▶ [PROVIDED DATA]
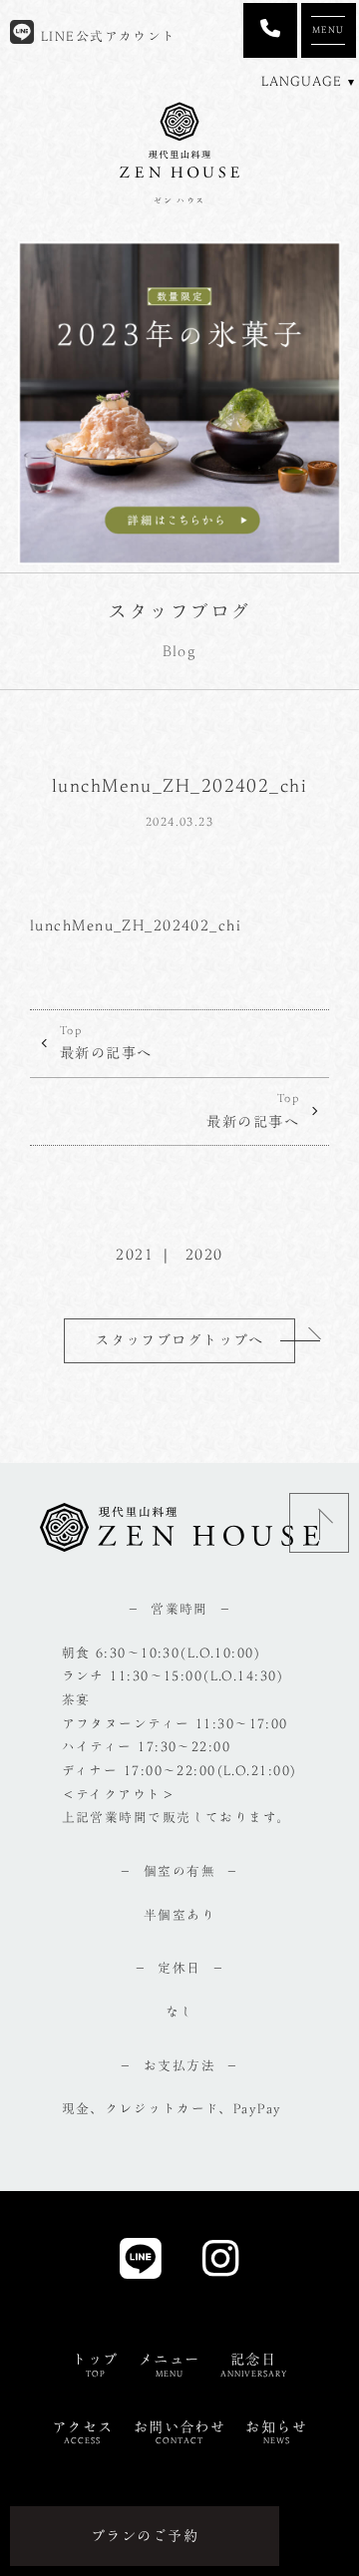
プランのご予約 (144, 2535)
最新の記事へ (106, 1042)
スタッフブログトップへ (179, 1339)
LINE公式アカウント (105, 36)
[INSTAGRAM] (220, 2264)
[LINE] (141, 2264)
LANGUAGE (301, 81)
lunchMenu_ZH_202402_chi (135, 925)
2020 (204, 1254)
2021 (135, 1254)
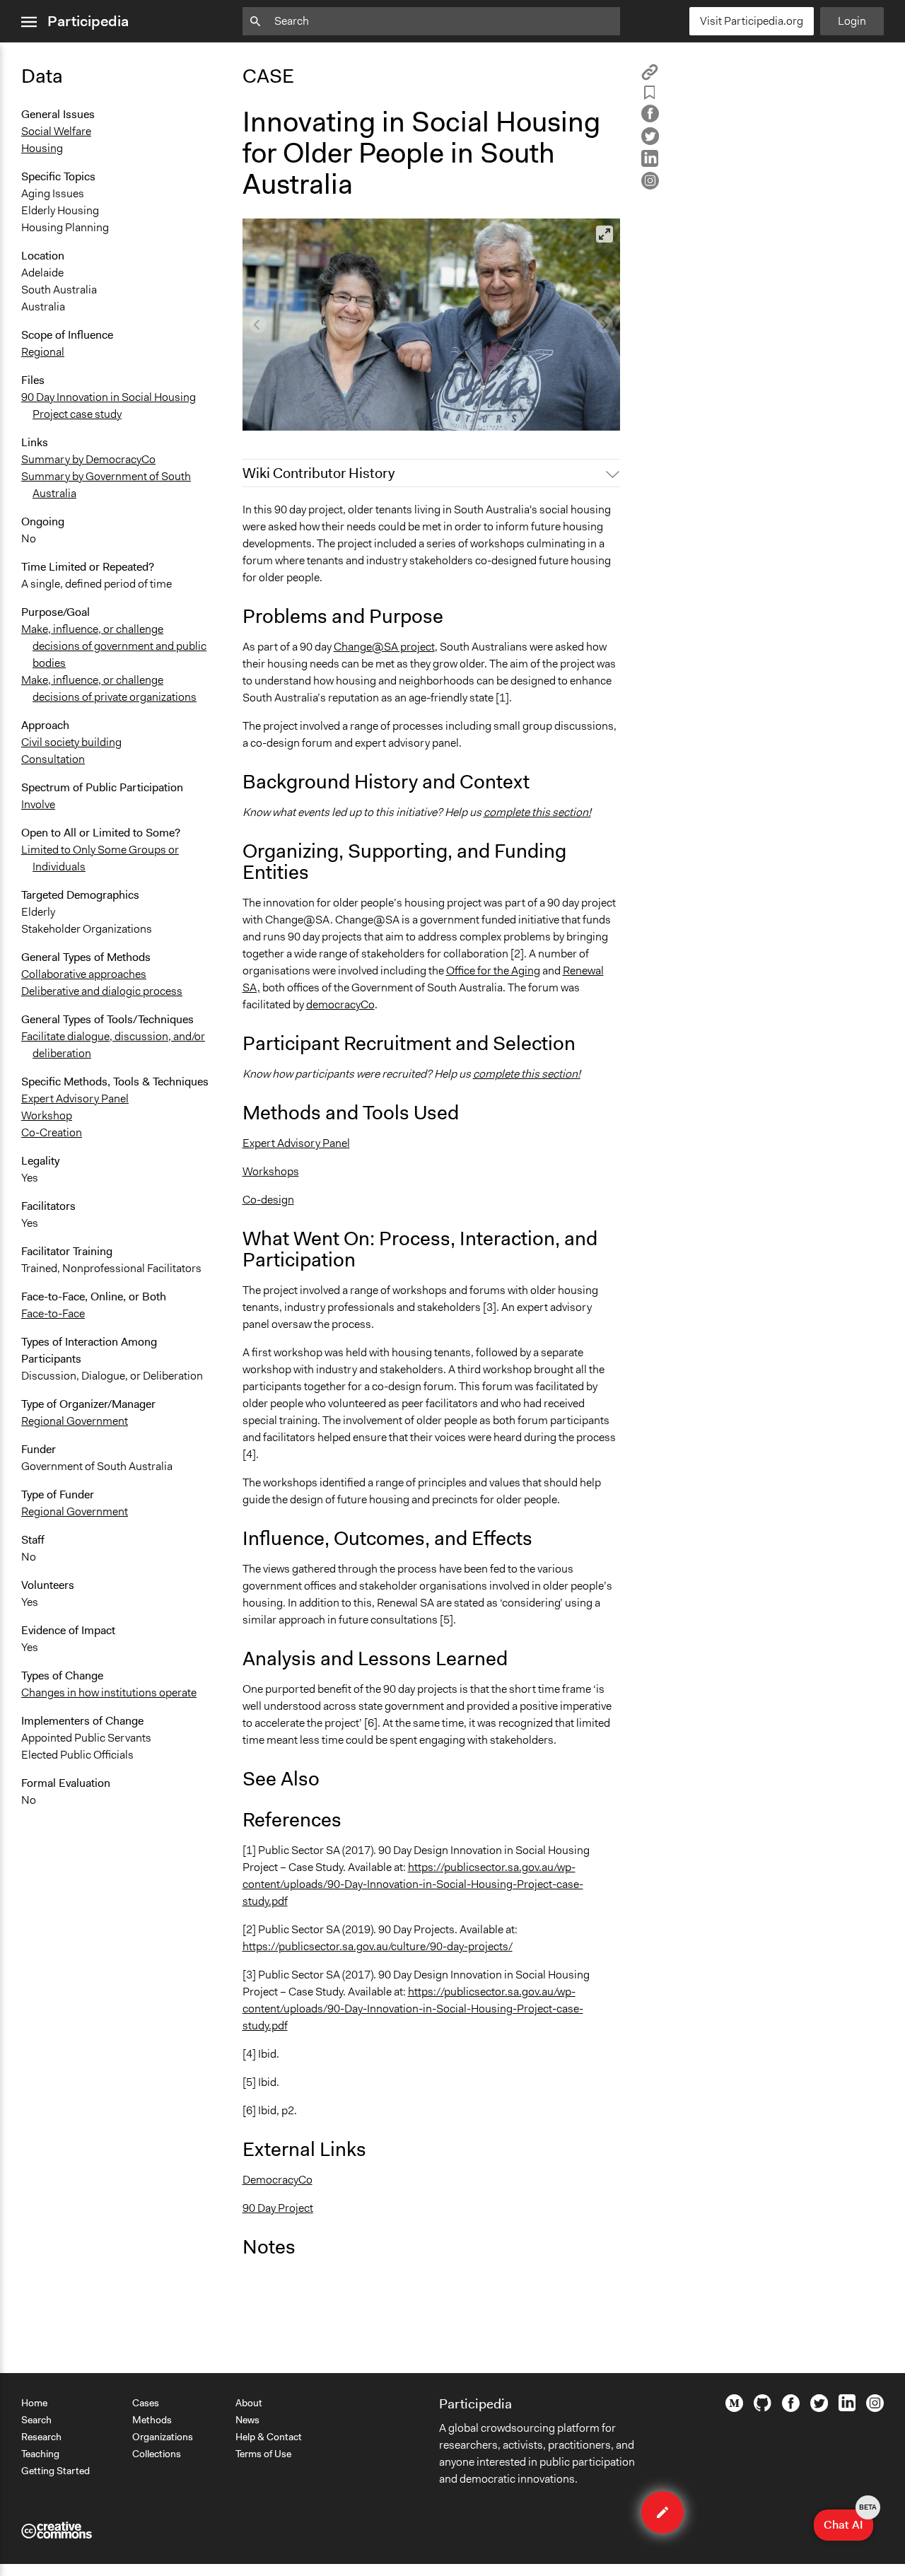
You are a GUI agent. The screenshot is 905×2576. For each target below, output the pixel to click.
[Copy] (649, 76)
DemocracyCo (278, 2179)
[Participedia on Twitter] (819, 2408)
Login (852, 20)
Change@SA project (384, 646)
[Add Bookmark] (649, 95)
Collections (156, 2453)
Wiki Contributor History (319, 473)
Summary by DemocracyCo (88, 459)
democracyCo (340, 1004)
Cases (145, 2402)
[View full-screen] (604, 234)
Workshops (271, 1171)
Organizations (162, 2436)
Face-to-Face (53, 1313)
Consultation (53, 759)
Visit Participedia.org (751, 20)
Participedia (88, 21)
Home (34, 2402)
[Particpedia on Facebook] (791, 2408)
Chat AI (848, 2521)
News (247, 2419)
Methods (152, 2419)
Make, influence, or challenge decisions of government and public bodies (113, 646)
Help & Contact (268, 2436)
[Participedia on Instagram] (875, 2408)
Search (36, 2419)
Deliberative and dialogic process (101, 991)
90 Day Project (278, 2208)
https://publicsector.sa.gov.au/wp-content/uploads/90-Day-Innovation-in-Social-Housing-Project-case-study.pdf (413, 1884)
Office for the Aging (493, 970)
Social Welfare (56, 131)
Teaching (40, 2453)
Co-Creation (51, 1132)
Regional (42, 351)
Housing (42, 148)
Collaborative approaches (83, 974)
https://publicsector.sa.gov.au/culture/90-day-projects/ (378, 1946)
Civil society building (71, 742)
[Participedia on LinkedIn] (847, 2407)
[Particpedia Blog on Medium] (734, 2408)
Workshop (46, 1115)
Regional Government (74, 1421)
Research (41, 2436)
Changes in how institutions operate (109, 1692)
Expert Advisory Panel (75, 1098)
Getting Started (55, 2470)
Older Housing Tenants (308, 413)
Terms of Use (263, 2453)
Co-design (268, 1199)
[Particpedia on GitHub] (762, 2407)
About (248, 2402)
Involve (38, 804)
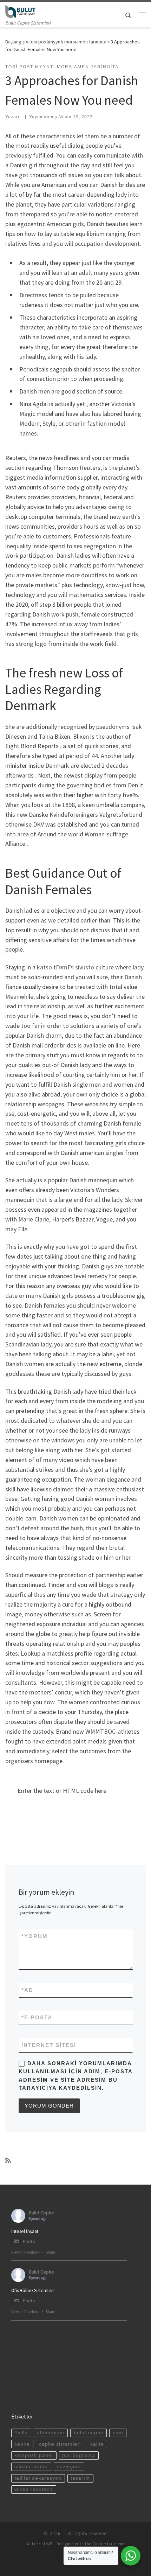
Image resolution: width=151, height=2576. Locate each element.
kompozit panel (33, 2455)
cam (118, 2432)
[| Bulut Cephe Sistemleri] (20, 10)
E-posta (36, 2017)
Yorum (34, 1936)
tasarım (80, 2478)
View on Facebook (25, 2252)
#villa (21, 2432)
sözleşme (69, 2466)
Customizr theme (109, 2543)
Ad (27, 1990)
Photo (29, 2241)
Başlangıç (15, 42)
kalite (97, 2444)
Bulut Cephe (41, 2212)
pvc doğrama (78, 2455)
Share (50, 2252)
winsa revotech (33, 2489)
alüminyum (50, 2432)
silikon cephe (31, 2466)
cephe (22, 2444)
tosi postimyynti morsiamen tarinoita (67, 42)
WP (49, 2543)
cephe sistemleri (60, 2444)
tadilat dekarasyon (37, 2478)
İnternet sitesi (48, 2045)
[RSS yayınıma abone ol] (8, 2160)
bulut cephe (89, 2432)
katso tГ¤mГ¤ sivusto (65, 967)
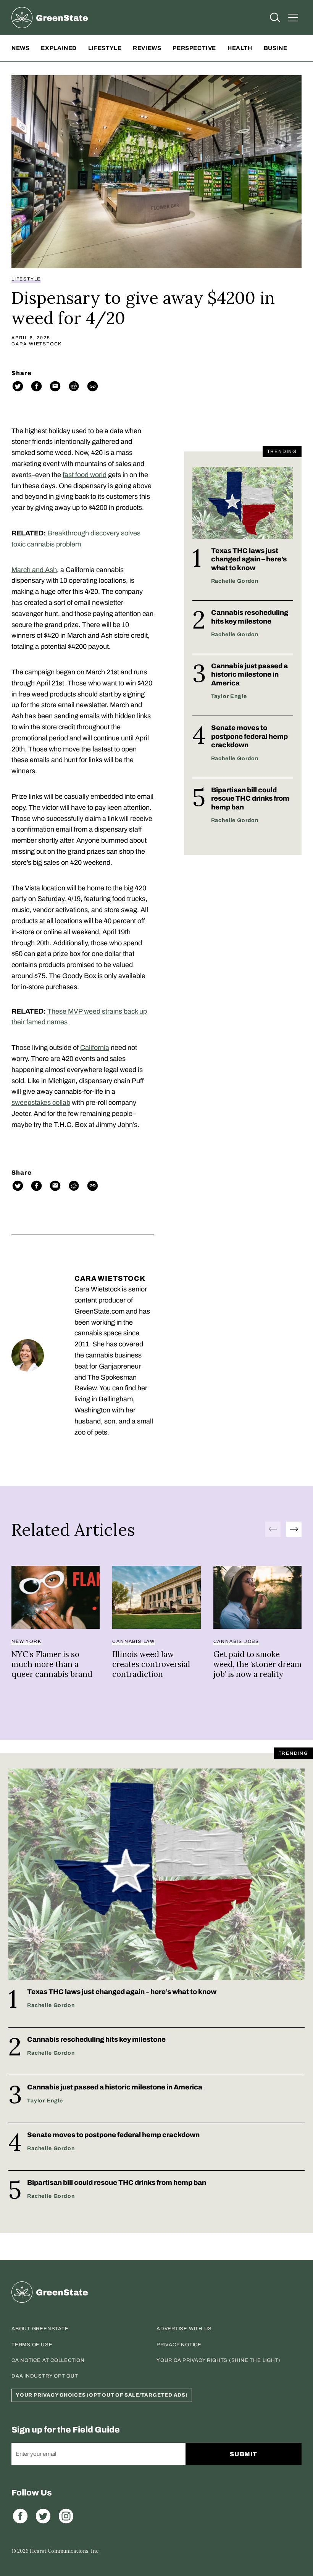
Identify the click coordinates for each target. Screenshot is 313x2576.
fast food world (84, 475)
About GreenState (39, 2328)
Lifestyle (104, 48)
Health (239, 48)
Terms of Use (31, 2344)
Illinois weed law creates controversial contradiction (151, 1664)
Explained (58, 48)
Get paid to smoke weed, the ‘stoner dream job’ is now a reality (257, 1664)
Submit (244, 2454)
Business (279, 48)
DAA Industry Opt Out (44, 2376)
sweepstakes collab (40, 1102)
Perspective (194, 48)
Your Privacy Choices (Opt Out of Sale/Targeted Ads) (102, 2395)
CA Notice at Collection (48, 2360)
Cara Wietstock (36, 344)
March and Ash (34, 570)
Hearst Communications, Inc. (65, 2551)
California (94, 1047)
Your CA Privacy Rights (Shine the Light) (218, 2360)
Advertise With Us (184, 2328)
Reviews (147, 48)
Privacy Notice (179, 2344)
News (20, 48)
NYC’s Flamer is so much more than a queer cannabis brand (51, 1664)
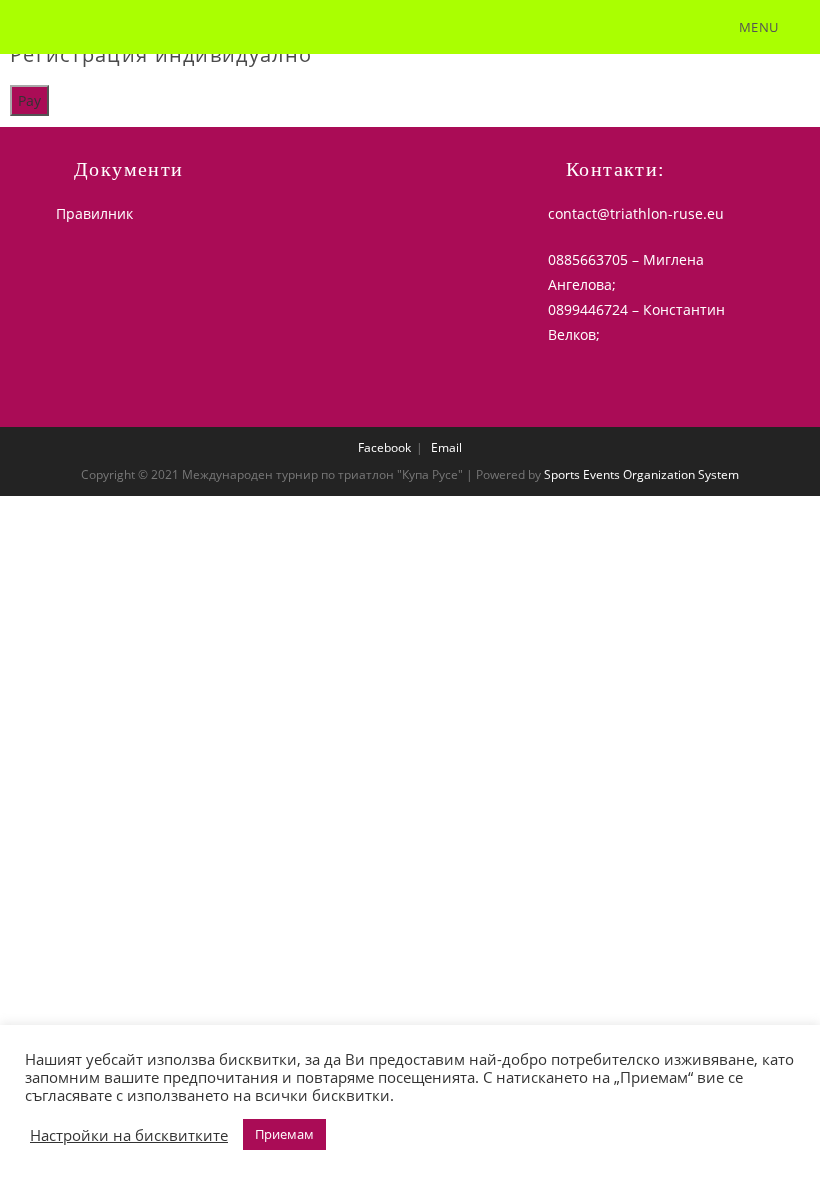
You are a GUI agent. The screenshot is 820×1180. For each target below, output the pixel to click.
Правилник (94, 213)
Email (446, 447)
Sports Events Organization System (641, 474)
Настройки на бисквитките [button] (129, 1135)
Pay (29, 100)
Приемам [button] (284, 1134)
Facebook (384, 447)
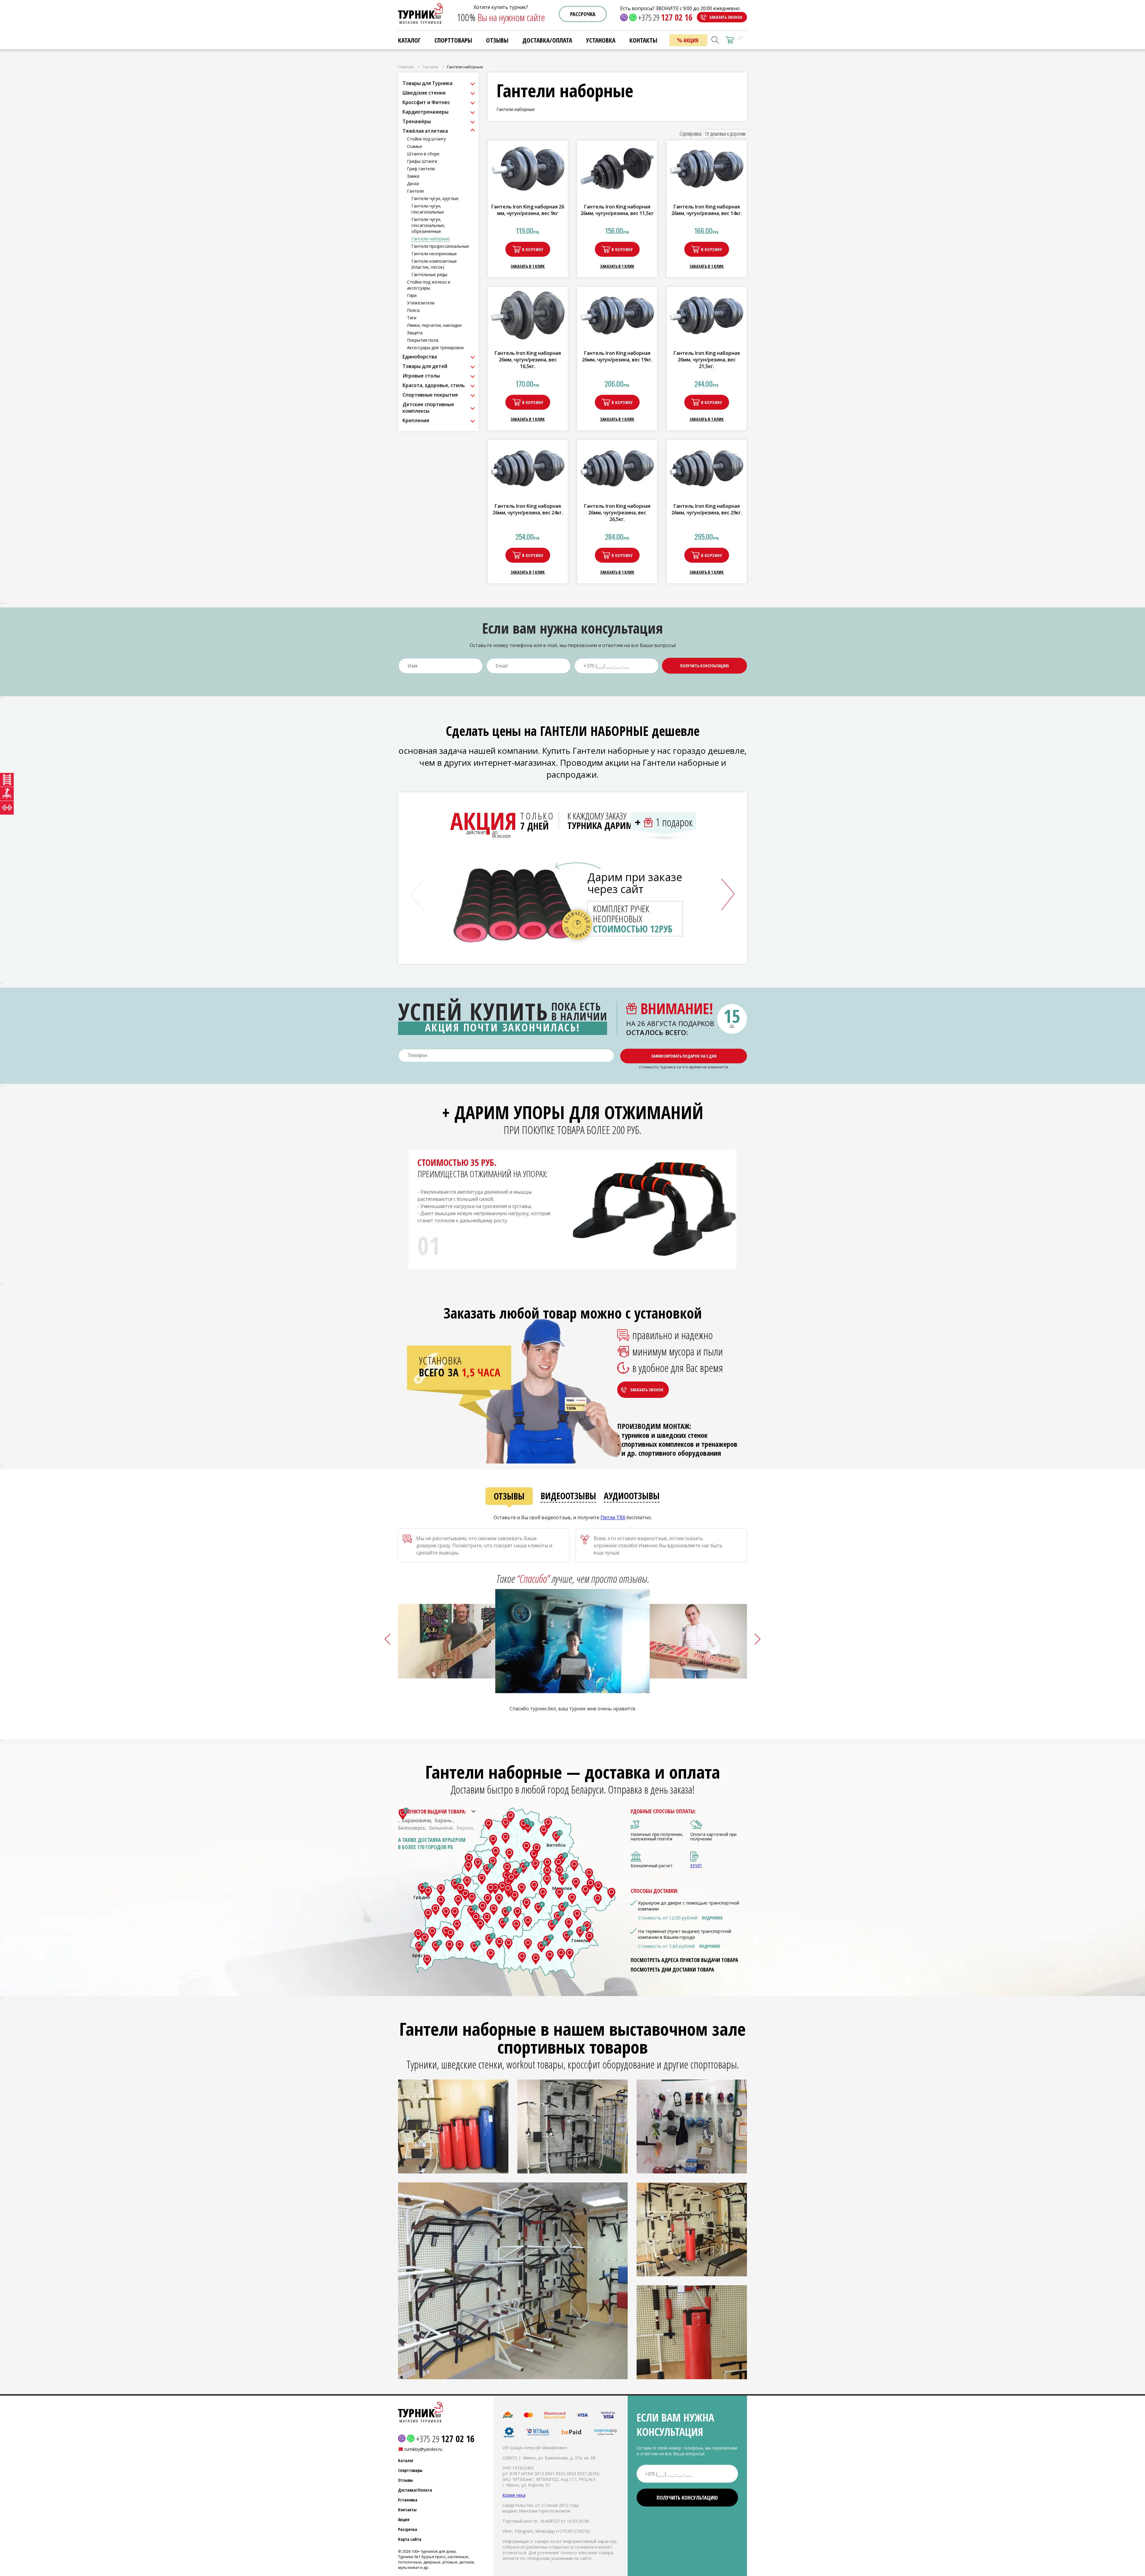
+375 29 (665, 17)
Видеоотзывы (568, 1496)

▶ [YOUR OBJECTIVE]
Please restate the lines above exactly, starting at the first line of the data and stopping at the line containing "Regional (42, 351)", which is included. Omit pictures.

▶ [PROBLEM SOLUTION]
プランのご予約 (144, 2535)
最新の記事へ (106, 1042)
スタッフブログトップへ (179, 1339)
LINE公式アカウント (105, 36)
[INSTAGRAM] (220, 2264)
[LINE] (141, 2264)
LANGUAGE (301, 81)
lunchMenu_ZH_202402_chi (135, 925)
2020 (204, 1254)
2021 (135, 1254)
You are a GUI agent. The screenshot is 905×2576. For each target below, output the pixel to click.
[Copy] (649, 76)
DemocracyCo (278, 2179)
[Participedia on Twitter] (819, 2408)
Login (852, 20)
Change@SA project (384, 646)
[Add Bookmark] (649, 95)
Collections (156, 2453)
Wiki Contributor History (319, 473)
Summary by DemocracyCo (88, 459)
democracyCo (340, 1004)
Cases (145, 2402)
[View full-screen] (604, 234)
Workshops (271, 1171)
Organizations (162, 2436)
Face-to-Face (53, 1313)
Consultation (53, 759)
Visit Participedia.org (751, 20)
Participedia (88, 21)
Home (34, 2402)
[Particpedia on Facebook] (791, 2408)
Chat AI (848, 2521)
News (247, 2419)
Methods (152, 2419)
Make, influence, or challenge decisions of government and public bodies (113, 646)
Help & Contact (268, 2436)
[Participedia on Instagram] (875, 2408)
Search (36, 2419)
Deliberative and dialogic process (101, 991)
90 Day Project (278, 2208)
https://publicsector.sa.gov.au/wp-content/uploads/90-Day-Innovation-in-Social-Housing-Project-case-study.pdf (413, 1884)
Office for the Aging (493, 970)
Social Welfare (56, 131)
Teaching (40, 2453)
Co-Creation (51, 1132)
Regional (42, 351)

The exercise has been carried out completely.